3. If a judge finds that a taint-producing event in fact occurred, the judge must assess its probable effect on an average juror without regard, given the strictures of Rule 606(b), for the event's actual effect on particular jury deliberations. See Boylan, 898 F.2d at 262 ("[T]he criterion for a 'post-verdict determination of extra-record prejudice must be an objective one, measured by reference to its probable effect on a hypothetical average juror.'" (quoting United States v. Calbas, 821 F.2d 887, 896 (2d Cir. 1987)); Mahoney v. Vondergritt, 938 F.2d 1490, 1492 (1st Cir. 1991) (holding that prejudice must be determined from the "objective perspective" of whether extraneous information or influence "was likely to have affected the jury's verdict").

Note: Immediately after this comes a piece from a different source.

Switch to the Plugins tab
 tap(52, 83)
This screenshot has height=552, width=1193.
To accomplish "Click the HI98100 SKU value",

4. The judge is not free, however, to engage in a wide-ranging and exhaustive investigation, probing every questionable incident and turning over every stone to root out possible jury taint. The inquiry must be "limited to only what is absolutely necessary to determine the facts with precision." Boylan, 898 F.2d at 259 (quoting United States v. Ianniello, 866 F.2d 540, 544 (2d Cir. 1989). In particular, the inquiry is limited by Federal Rule of Evidence 606(b), which states, in relevant part: Upon an inquiry into the validity of a verdict or indictment, a juror may not testify as to any matter or statement occurring during the course of the jury's deliberations or to the effect of anything upon that or any other juror's mind or emotions as influencing the juror to assent to or dissent from the verdict or indictment or concerning the juror's mental processes in connection therewith. But a juror may testify about . . . whether extraneous prejudicial information was improperly brought to the jury's attention. Fed. R. Evid. 606(b). Under Rule 606(b), "inquiry into the motives of individual jurors and conduct during deliberations is never permissible." Vondergritt, 938 F.2d at 1492. Questioning of jurors "must focus solely" on whether the jury was improperly aware of extraneous prejudicial information or exposed to external influences. Id.

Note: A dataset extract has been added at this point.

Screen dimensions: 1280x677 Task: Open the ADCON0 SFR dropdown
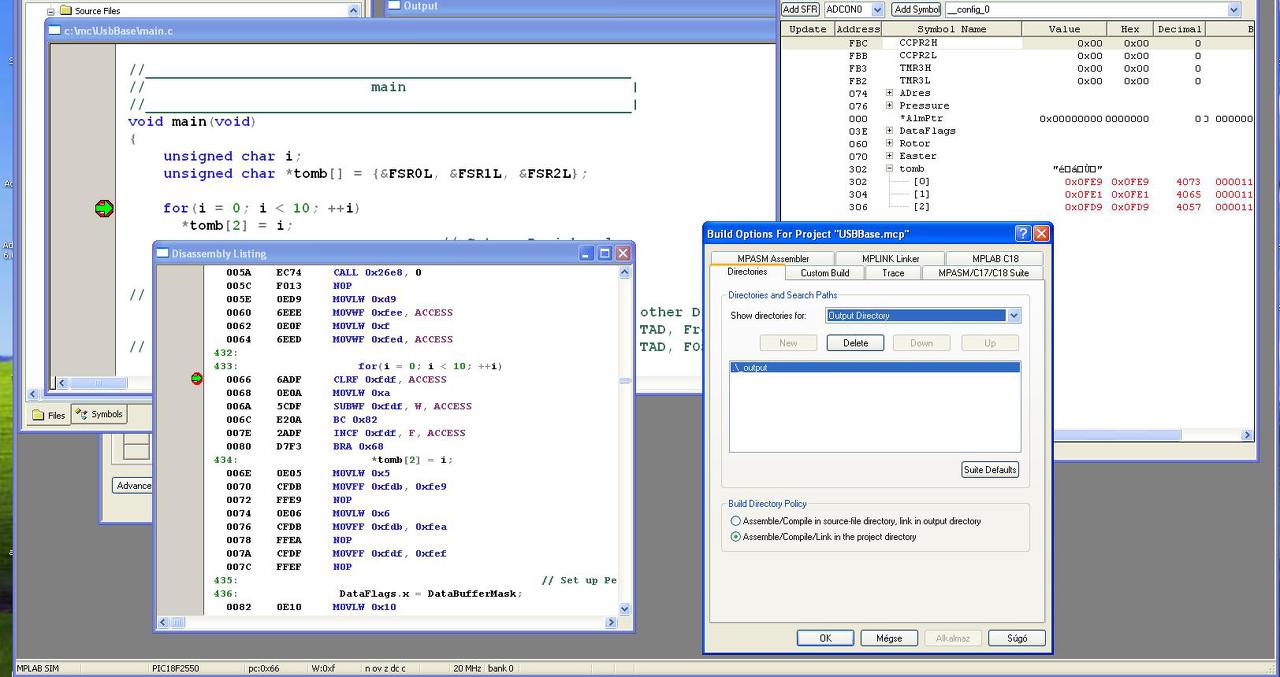[x=877, y=10]
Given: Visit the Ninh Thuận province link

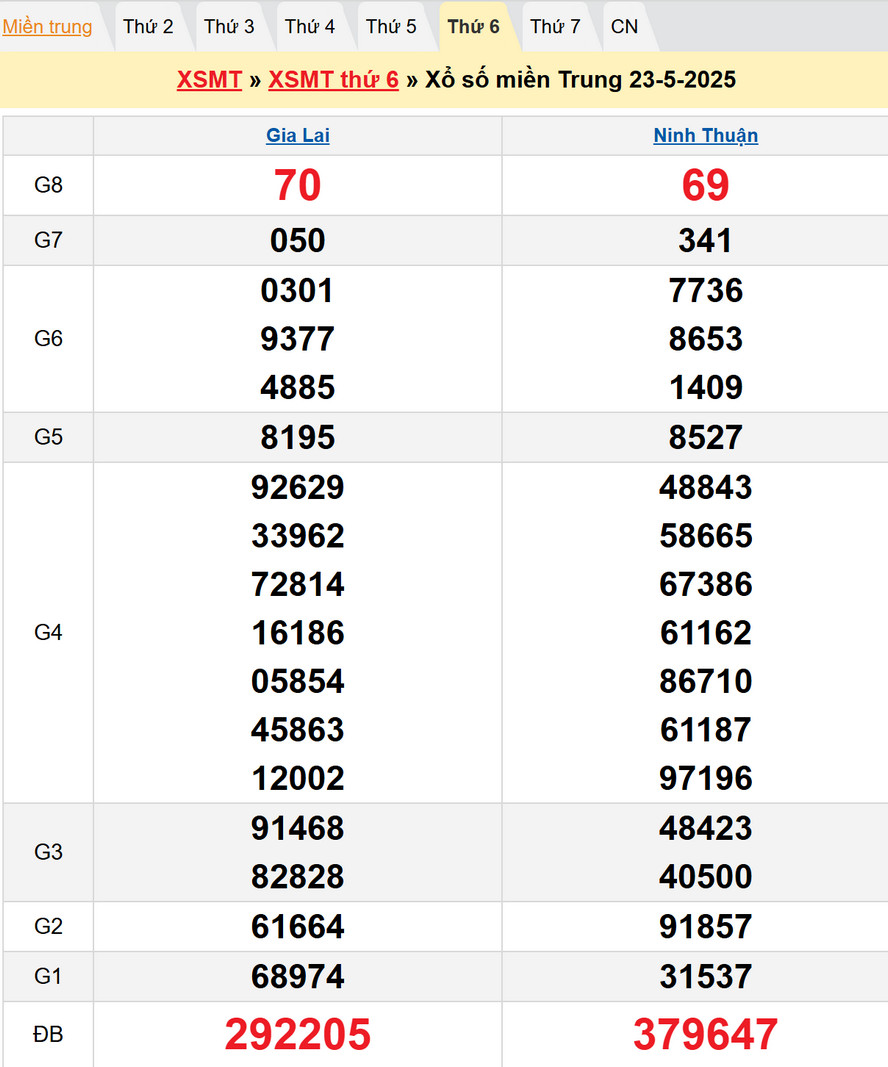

5. The parties did not request an official transcript. The questions are from a rough-draft transcript that I requested from the court reporter and are consistent with my own notes.

6. Instead, the plaintiffs' lawyer conceded that the foreperson apparently had not heard or considered extraneous information from the Internet during the trial or deliberations.

7. The plaintiffs' lawyer described her as "credible and . . . very clear."